Sara L. Wilson
A doll is more than a plaything for doll maker, Wendy Luann Barber.
“All of my dolls right now are collectors items,” she says. “When I first started making them I made play dolls, but not anymore. I guess I got tired of it because I couldn’t get the detail that I wanted.”
Wendy has been making cloth dolls for more than twenty years, but recently she’s been exploring a new medium: needle felting.
“It’s been around awhile, but it’s just now finding its groove,” she says of the process, which involves repeatedly poking an old steel-mill needle up and down into a pile of wool to compact and create shape.

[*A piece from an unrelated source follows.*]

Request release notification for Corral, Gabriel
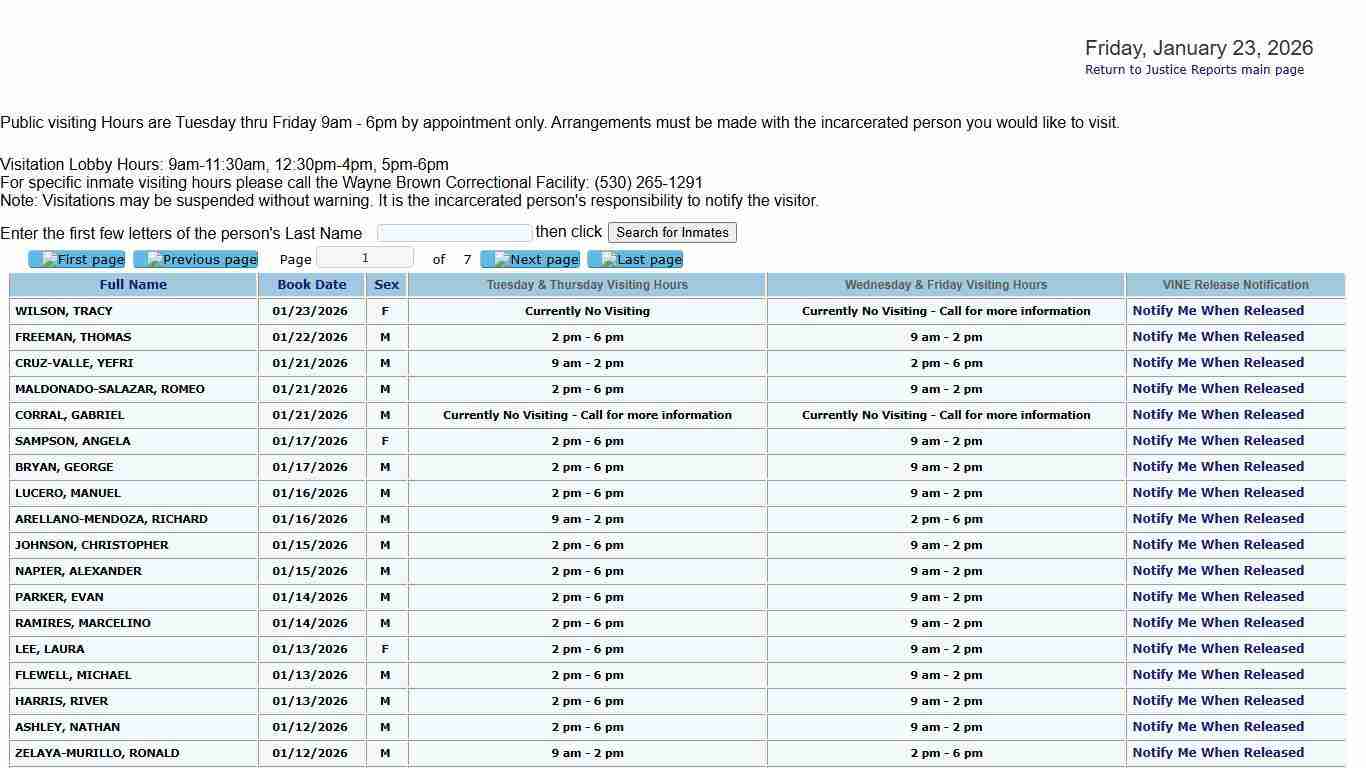(x=1218, y=415)
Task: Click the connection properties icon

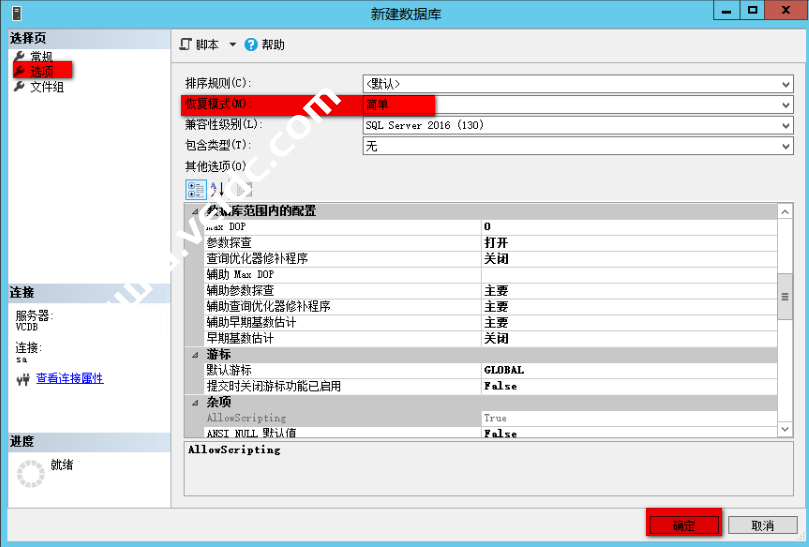Action: [x=22, y=379]
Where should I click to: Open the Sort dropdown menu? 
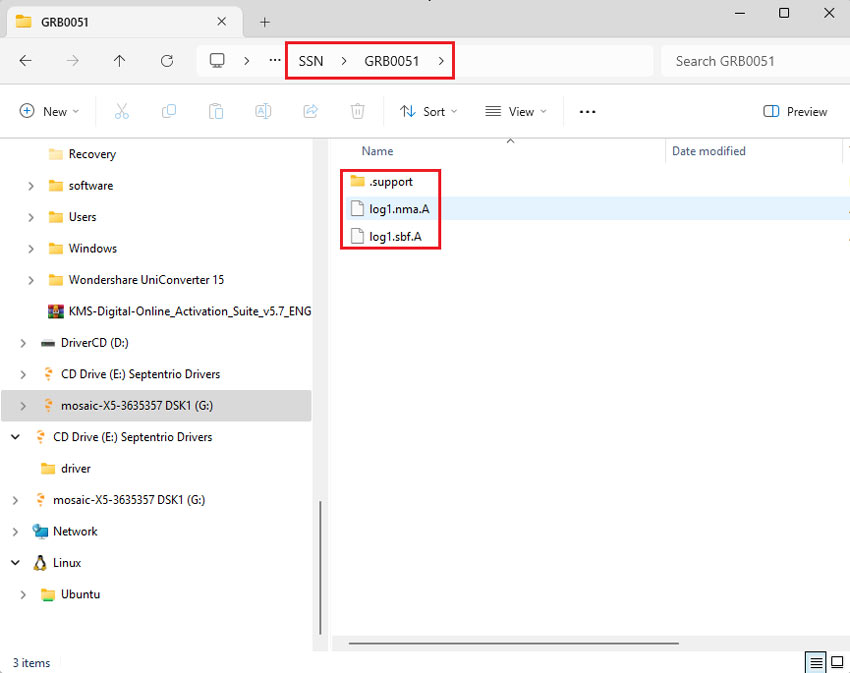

Wendy, who started making dolls around the age of eight, can turn out a doll in about two days flat. From the bodice to the clothing to the painted-on face, her creations are influenced partly by her costuming and design degree, and partly by her imagination.
“I’ve always had a very good imagination; I love fantasy and SciFi,” she says. But what she loves most about making dolls?: “The artistic part of it; being creative; taking a flat piece of fabric and making something [people] recognize,” Wendy says. “When people ask me what I do, they automatically think ‘play dolls,’ but when I whip out a picture they say ‘that’s not a doll, that’s art.’”
Wendy’s dolls are decked out for Halloween at Hampton House Art and Framing this month. Stop by for the artist’s reception on October 6, 5:30–7:30 pm.